Korean-American youths have spread out to downtown and to Hollywood celebrity haunts. At the same time, Koreatown has seen an invasion of largely white hipsters priced out of bungalows and condos in Silver Lake and Echo Park. Some of them see the area as a new cultural frontier fueled by the search for cheap urban rent, much like Manhattan's Meatpacking District or London's Stoke Newington.

“I have a lot of white friends moving here,” says K-Town's Jasmine Chang, from a table at café Gaam in Chapman Plaza. She grew up at 11th and Fedora streets with a sister, Christine, who is joining the cast this month. “Rent is definitely cheaper” than in neighborhoods her friends are abandoning.

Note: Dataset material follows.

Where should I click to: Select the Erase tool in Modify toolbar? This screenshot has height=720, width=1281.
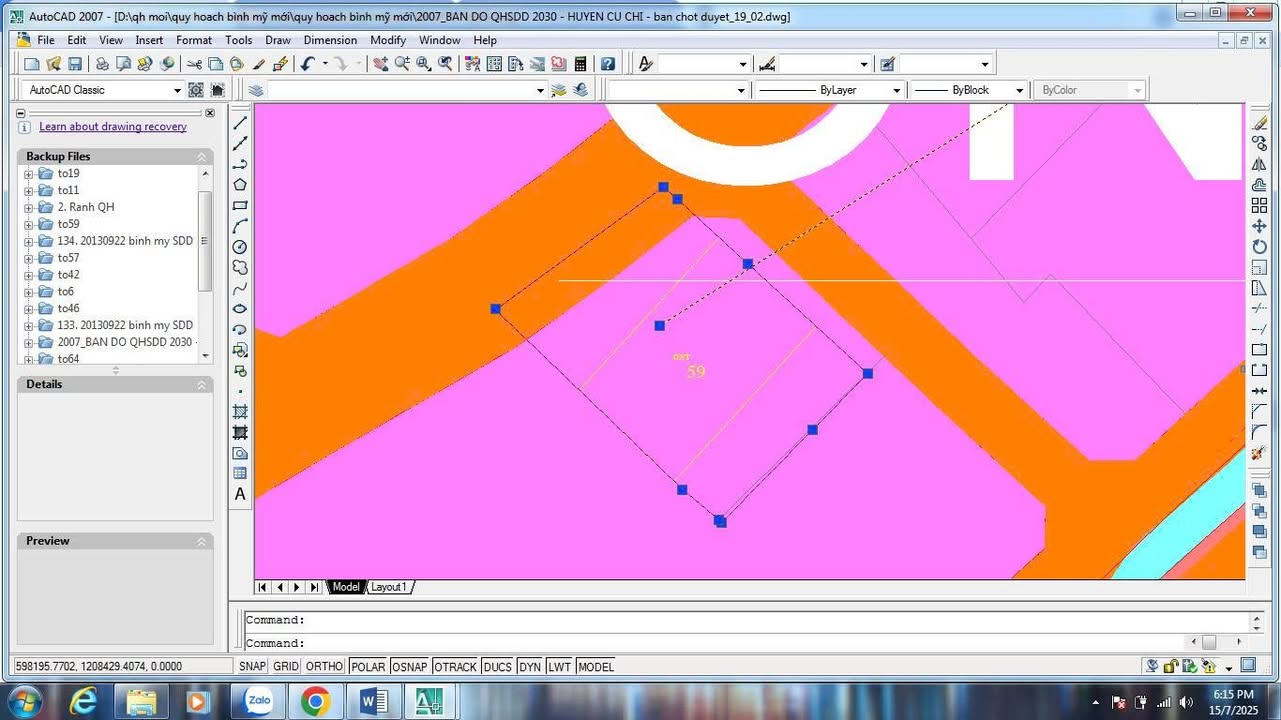[1259, 123]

Koreatown's ever-expanding boundaries generally include Olympic Boulevard to the south, Beverly Boulevard to the north, Crenshaw Boulevard to the west, and Hoover Street to the east. While Koreans dominate the bars, restaurants and dense commercial real estate along Wilshire Boulevard, Western Avenue and Olympic, 50 percent of its residents are Latino, and many of them arrived from El Salvador and the Mexican state Oaxaca. It's the birthplace of the reviled gang Mara Salvatrucha, which got its start at Seoul International Park on Olympic Boulevard in the 1980s. The Wilshire-Center Koreatown Neighborhood Council represents about 100,000 denizens, though the area bleeds beyond its borders. Median household income is only $27,483.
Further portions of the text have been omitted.